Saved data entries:
--------------------------------------------------
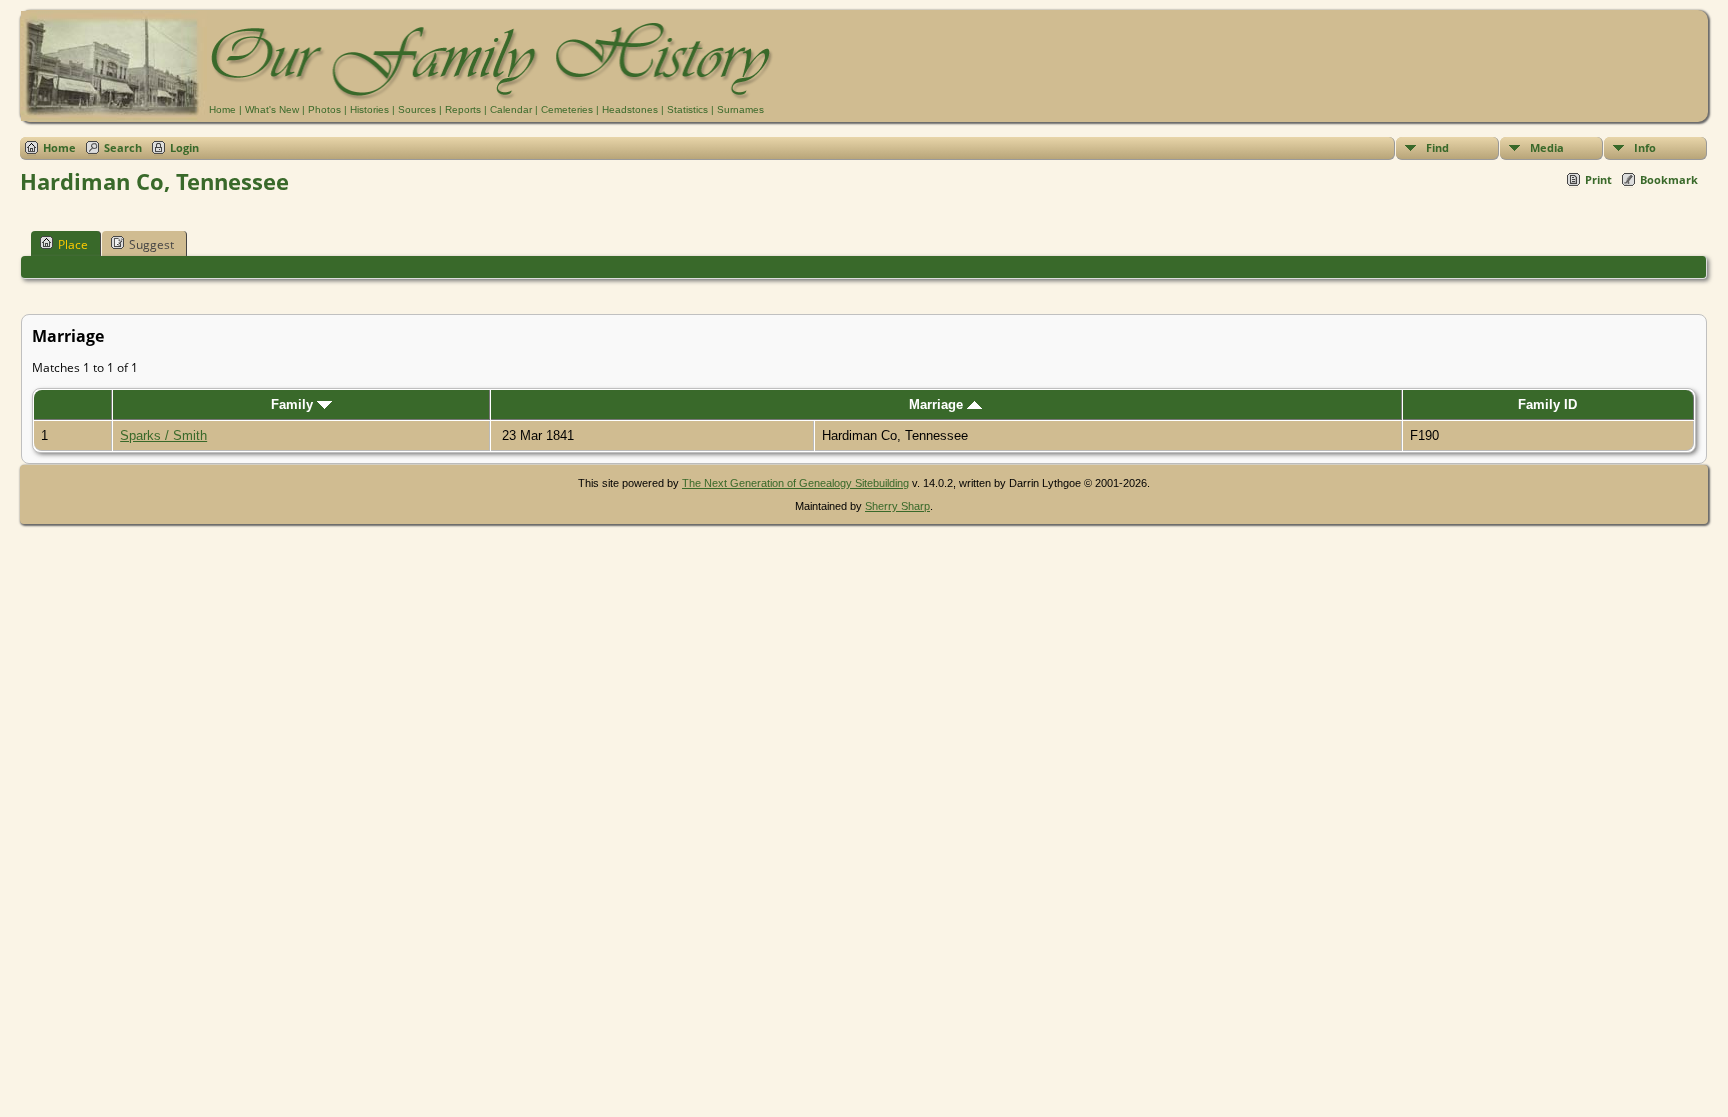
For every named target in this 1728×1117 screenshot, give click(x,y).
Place (73, 244)
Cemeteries (567, 109)
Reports (463, 109)
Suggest (151, 244)
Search (123, 147)
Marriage (938, 404)
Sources (417, 109)
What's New (272, 109)
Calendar (511, 109)
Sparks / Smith (163, 435)
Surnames (740, 109)
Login (184, 147)
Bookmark (1669, 179)
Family (294, 404)
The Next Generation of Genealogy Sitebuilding (795, 483)
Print (1598, 179)
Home (222, 109)
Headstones (630, 109)
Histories (369, 109)
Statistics (687, 109)
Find (1437, 147)
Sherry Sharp (897, 506)
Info (1645, 147)
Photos (324, 109)
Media (1547, 147)
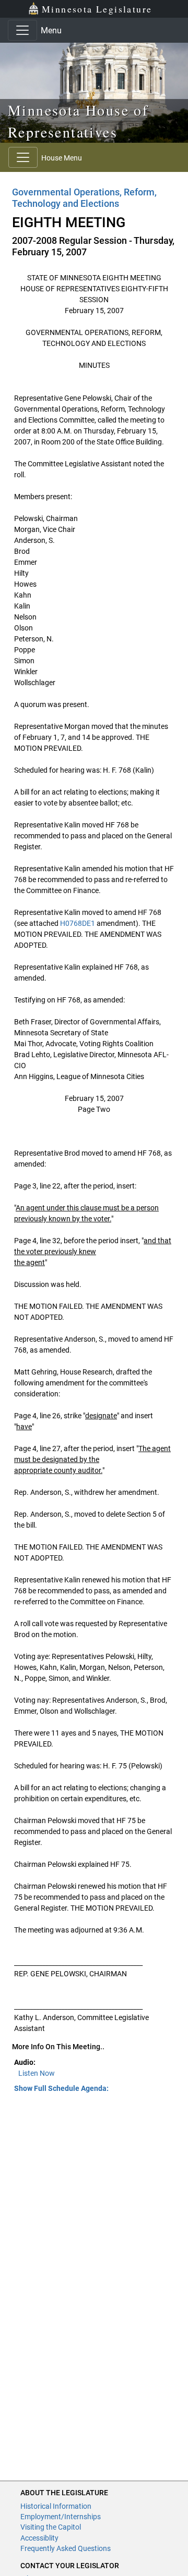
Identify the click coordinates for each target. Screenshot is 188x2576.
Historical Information (55, 2506)
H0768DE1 (77, 923)
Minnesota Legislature (97, 9)
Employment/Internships (60, 2516)
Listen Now (36, 2073)
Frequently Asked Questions (65, 2548)
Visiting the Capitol (50, 2527)
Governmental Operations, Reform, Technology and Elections (84, 198)
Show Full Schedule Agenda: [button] (61, 2088)
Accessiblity (39, 2538)
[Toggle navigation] (22, 30)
--------------------------------------------------
** DIRECTIONS **
Word for word, restate all of the entries above and leave each picture out.

** WRITTEN RESPONSE **
For every named target in this 1728×1117 screenshot, give click(x,y).
Place (73, 244)
Cemeteries (567, 109)
Reports (463, 109)
Suggest (151, 244)
Search (123, 147)
Marriage (938, 404)
Sources (417, 109)
What's New (272, 109)
Calendar (511, 109)
Sparks / Smith (163, 435)
Surnames (740, 109)
Login (184, 147)
Bookmark (1669, 179)
Family (294, 404)
The Next Generation of Genealogy Sitebuilding (795, 483)
Print (1598, 179)
Home (222, 109)
Headstones (630, 109)
Histories (369, 109)
Statistics (687, 109)
Find (1437, 147)
Sherry Sharp (897, 506)
Info (1645, 147)
Photos (324, 109)
Media (1547, 147)
Identify the click coordinates for each target. Screenshot is 188x2576.
Historical Information (55, 2506)
H0768DE1 (77, 923)
Minnesota Legislature (97, 9)
Employment/Internships (60, 2516)
Listen Now (36, 2073)
Frequently Asked Questions (65, 2548)
Visiting the Capitol (50, 2527)
Governmental Operations, Reform, Technology and Elections (84, 198)
Show Full Schedule Agenda: [button] (61, 2088)
Accessiblity (39, 2538)
[Toggle navigation] (22, 30)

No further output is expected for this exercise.